Não faz muito tempo, a palavra "negócio" era tabu entre as organizações ambientalistas. Hoje é vista como aliada para salvar o planeta. "É fundamental apoiar o setor privado no sentido de incorporar o capital natural nas equações econômicas", diz o biólogo Carlos Alberto Scaramuzza, superintendente de conservação do WWF-Brasil.

A entidade, que lançou mundialmente o conceito de "pegada ecológica" para medir impactos no uso de recursos naturais e ajudar as empresas a mitigá-los, incluiu no planejamento estratégico a necessidade de novos valores nos modelos de negócio. Segundo Scaramuzza, a tendência é o aumento da eficiência para a "produtividade total" e a mudança de sistemas para se fechar o ciclo da produção. No modelo "do berço ao berço" – ou seja, da fabricação ao retorno do produto como matéria-prima – são menores o consumo energético e a geração de resíduos.

A relação tem mão-dupla. Grandes empresas contratam ambientalistas para a alta direção e, no sentido inverso, organizações não governamentais buscam no mercado gestores com visão de negócio. "Como resultado, na construção do Diálogo Florestal, sentamos à mesa com indústrias de papel de celulose para aliar produção e conservação, dando um novo rumo para a Mata Atlântica, no Sul da Bahia", conta o ambientalista.

"Mas a sustentabilidade, em muitos casos, está ligada ao departamento de marketing das empresas e não à presidência", lamenta Scaramuzza. "Não podemos internalizar custos ambientais e jogá-los para a sociedade, mas há resistência", completa.

"Relatórios da ONU divulgados a partir de 2005 eliminaram dúvidas sobre o fato de que o mundo atravessa uma crise ambiental que tem forte relação com os padrões econômicos", argumenta Fábio Scarano, diretor-executivo da Conservação Internacional (CI-Brasil). Os dados turbinaram a incorporação da sustentabilidade pelo setor produtivo, nos últimos cinco anos. "Mas a relação das empresas com as questões ambientais ainda está em fase de namoro; falta o casamento", afirma.
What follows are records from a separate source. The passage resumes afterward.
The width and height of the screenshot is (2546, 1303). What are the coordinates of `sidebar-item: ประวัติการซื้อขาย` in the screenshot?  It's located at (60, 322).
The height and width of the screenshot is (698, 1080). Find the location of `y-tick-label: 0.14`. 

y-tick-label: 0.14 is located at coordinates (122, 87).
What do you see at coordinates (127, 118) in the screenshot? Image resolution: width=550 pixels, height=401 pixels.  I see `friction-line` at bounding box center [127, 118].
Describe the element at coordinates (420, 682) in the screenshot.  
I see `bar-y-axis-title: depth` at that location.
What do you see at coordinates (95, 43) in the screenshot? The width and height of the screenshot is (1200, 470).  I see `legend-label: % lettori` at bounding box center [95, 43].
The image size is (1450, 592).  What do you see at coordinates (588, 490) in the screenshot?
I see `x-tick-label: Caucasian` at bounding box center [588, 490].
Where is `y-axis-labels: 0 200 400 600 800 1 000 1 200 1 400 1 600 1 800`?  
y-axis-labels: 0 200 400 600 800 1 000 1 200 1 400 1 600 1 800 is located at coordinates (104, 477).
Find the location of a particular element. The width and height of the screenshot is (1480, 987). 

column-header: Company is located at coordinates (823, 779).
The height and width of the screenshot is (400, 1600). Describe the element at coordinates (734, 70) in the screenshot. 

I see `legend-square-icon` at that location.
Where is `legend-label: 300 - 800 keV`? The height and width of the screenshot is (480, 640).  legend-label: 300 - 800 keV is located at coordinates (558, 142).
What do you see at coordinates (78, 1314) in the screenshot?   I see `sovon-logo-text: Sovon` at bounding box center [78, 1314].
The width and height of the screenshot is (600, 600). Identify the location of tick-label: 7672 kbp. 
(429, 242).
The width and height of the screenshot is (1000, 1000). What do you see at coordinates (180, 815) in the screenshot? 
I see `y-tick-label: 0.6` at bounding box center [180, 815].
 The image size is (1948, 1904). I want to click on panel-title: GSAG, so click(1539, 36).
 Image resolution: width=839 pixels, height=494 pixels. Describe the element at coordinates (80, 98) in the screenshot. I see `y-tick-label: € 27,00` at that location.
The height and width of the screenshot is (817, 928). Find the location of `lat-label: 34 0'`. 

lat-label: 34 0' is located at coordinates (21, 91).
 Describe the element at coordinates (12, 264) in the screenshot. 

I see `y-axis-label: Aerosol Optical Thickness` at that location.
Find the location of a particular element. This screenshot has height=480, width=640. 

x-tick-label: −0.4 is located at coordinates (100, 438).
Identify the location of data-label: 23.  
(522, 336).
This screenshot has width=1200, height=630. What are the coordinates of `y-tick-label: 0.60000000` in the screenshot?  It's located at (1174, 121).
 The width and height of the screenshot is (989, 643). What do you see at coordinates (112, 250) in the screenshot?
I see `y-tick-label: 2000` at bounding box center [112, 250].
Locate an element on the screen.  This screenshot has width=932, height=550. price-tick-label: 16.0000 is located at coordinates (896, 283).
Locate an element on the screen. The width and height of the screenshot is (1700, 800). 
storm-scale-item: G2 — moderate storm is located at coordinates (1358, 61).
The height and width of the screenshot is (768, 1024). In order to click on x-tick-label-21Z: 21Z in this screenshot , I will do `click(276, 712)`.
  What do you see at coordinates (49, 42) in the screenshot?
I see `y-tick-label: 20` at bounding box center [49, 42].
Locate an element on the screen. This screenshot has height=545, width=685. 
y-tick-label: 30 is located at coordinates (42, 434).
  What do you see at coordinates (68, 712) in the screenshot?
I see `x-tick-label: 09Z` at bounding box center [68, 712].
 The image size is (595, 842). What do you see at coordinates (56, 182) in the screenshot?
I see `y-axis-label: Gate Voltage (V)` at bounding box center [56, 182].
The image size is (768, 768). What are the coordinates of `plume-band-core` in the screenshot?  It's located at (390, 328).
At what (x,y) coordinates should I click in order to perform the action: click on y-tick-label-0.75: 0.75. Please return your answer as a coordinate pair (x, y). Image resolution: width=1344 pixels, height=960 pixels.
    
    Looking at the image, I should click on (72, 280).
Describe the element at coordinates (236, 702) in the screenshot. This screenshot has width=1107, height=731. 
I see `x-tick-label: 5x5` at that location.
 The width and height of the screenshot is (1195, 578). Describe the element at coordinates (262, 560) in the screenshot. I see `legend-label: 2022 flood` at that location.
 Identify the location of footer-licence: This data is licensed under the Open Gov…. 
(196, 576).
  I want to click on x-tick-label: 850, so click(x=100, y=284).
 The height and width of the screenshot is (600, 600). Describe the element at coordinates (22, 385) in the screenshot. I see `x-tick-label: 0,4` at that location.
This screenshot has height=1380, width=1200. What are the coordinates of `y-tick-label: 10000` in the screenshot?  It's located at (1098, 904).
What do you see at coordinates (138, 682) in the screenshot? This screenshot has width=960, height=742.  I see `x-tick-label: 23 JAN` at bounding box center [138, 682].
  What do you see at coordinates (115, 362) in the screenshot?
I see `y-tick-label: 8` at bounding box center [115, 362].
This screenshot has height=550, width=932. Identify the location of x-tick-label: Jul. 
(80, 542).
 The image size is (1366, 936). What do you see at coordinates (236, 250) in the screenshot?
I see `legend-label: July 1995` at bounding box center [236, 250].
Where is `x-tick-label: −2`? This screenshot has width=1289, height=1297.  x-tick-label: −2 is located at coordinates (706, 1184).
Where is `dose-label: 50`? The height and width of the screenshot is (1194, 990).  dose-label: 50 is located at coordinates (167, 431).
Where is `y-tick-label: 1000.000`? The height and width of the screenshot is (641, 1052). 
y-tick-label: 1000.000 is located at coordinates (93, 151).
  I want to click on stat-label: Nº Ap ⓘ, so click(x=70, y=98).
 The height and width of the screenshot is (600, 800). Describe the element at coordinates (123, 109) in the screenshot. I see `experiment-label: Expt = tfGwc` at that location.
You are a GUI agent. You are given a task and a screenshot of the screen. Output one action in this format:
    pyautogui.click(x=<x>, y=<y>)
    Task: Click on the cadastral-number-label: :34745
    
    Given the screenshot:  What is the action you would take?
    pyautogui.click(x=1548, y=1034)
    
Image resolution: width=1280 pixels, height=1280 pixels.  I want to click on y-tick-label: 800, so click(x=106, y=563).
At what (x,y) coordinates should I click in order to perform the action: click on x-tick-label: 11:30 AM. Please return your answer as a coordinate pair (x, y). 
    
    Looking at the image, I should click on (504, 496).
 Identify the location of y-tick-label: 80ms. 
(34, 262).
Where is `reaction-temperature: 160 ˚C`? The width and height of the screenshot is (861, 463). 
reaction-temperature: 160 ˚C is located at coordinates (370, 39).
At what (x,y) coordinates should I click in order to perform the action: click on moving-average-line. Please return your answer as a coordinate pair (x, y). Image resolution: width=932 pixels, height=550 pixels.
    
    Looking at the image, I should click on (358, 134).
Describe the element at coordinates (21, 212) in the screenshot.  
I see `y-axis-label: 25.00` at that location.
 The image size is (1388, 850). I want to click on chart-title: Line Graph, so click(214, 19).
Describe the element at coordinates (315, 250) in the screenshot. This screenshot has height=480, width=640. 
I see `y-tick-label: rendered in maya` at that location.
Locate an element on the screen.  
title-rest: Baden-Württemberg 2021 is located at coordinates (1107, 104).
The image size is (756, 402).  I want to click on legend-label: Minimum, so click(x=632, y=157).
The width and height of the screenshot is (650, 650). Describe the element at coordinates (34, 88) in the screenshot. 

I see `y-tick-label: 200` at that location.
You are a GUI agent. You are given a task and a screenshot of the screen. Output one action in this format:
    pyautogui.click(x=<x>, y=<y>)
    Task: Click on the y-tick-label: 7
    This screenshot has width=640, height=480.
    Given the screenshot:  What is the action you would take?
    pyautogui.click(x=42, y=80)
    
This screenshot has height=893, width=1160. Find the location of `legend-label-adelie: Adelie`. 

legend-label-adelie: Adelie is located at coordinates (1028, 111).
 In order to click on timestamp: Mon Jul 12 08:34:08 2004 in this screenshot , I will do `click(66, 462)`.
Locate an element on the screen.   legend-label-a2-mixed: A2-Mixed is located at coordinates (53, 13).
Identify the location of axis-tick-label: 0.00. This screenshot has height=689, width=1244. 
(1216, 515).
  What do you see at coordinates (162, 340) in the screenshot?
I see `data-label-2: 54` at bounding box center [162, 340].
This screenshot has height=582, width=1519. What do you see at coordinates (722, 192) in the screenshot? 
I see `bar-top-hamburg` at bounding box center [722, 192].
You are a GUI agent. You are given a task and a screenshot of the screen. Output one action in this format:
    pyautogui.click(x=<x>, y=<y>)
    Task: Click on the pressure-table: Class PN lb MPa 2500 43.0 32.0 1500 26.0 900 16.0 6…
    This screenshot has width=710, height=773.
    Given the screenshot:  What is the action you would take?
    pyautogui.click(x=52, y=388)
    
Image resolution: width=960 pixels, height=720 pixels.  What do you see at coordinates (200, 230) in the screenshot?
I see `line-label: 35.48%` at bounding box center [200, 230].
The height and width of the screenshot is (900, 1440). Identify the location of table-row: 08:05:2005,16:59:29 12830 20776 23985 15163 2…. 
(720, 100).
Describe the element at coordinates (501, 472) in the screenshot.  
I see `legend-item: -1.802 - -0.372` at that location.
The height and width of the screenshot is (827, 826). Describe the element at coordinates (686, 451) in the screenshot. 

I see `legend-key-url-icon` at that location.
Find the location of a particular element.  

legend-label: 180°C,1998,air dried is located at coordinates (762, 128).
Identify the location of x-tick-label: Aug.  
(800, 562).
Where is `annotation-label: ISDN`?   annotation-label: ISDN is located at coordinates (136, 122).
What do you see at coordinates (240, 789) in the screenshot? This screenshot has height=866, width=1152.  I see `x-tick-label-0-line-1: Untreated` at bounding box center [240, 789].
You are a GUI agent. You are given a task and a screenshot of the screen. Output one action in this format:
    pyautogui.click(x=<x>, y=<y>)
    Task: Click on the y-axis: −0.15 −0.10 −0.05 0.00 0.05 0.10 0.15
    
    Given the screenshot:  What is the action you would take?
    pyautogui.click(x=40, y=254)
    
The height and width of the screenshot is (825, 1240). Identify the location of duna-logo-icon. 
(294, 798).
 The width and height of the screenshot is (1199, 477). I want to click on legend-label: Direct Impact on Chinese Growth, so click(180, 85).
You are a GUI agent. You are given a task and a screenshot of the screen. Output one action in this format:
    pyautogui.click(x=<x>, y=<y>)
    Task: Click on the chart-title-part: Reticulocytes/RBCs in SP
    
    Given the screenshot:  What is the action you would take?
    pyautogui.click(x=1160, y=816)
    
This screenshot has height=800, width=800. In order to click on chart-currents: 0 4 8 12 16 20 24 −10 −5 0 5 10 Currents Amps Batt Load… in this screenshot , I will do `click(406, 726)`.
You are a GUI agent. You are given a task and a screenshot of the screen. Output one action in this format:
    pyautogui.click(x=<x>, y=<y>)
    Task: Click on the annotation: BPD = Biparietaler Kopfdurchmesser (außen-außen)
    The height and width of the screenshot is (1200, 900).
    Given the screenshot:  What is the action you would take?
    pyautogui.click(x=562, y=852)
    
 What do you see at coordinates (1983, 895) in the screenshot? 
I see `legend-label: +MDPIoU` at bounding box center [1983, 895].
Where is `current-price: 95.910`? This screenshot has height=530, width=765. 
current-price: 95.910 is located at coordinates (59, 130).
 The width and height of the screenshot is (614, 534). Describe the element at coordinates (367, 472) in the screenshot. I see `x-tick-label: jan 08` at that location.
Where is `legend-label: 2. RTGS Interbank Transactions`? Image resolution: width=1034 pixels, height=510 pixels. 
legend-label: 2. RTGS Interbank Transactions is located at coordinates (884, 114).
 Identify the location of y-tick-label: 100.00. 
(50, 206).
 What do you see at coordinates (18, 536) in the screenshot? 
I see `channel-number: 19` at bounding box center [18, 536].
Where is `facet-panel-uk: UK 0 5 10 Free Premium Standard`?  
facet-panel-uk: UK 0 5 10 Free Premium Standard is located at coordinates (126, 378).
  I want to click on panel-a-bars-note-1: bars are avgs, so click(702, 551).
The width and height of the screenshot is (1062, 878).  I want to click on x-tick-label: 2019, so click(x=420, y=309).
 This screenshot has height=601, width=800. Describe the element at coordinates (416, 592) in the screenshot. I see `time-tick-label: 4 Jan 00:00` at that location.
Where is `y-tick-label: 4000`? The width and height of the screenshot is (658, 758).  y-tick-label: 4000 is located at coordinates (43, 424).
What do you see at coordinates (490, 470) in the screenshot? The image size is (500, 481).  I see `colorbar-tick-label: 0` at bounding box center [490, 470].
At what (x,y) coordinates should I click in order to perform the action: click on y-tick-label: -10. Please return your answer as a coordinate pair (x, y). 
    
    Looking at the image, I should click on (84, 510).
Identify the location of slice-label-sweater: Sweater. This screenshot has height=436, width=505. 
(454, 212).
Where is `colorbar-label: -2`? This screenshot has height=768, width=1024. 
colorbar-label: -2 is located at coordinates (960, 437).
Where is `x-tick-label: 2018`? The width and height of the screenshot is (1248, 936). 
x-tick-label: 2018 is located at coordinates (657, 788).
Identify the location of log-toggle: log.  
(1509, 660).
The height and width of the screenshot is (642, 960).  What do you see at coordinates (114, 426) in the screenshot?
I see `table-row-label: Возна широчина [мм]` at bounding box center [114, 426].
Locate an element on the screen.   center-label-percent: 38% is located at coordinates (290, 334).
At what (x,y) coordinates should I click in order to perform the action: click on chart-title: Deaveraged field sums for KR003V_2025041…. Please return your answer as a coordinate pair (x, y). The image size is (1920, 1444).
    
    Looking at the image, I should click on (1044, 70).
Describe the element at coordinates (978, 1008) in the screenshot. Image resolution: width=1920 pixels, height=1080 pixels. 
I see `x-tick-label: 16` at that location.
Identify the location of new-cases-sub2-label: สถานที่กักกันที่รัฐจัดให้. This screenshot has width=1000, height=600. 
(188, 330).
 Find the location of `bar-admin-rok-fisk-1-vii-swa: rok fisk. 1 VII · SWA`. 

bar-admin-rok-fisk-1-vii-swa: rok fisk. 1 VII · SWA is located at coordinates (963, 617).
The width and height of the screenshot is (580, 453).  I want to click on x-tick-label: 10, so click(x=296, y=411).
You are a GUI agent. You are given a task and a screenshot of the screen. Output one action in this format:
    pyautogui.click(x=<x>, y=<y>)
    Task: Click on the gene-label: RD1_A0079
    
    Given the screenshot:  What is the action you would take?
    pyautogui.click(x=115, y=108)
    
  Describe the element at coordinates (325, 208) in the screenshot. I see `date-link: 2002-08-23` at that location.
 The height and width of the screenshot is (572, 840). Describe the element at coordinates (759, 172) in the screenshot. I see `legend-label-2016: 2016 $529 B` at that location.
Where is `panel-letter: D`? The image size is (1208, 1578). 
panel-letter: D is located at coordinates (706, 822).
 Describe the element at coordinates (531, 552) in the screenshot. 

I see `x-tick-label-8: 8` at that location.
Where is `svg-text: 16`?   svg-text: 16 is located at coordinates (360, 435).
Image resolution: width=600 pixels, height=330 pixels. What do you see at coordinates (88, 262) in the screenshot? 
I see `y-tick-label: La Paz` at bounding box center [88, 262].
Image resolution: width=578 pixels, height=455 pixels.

E como em toda paixão, compara o diretor, "há riscos de rompimento, especialmente se não há tempo para amadurecimento".

Para que a relação não seja efêmera, "a sustentabilidade precisa virar negócio e ser incorporada à matriz da empresa". Um desafio é medir valores intangíveis, relacionados à biodiversidade. O relatório "The Economics of Ecosystems and Biodiversity (TEEB), liderado pelo economista-chefe de fundos de investimento do Deutsche Bank, Pavan Sukdev, contabilizou entre US$ 2,5 trilhões e US$ 4,5 trilhões a perda anual com a destruição dos ecossistemas vitais do planeta. De acordo com o estudo, os serviços ambientais contribuem com 47% a 89% da renda dos mais pobres.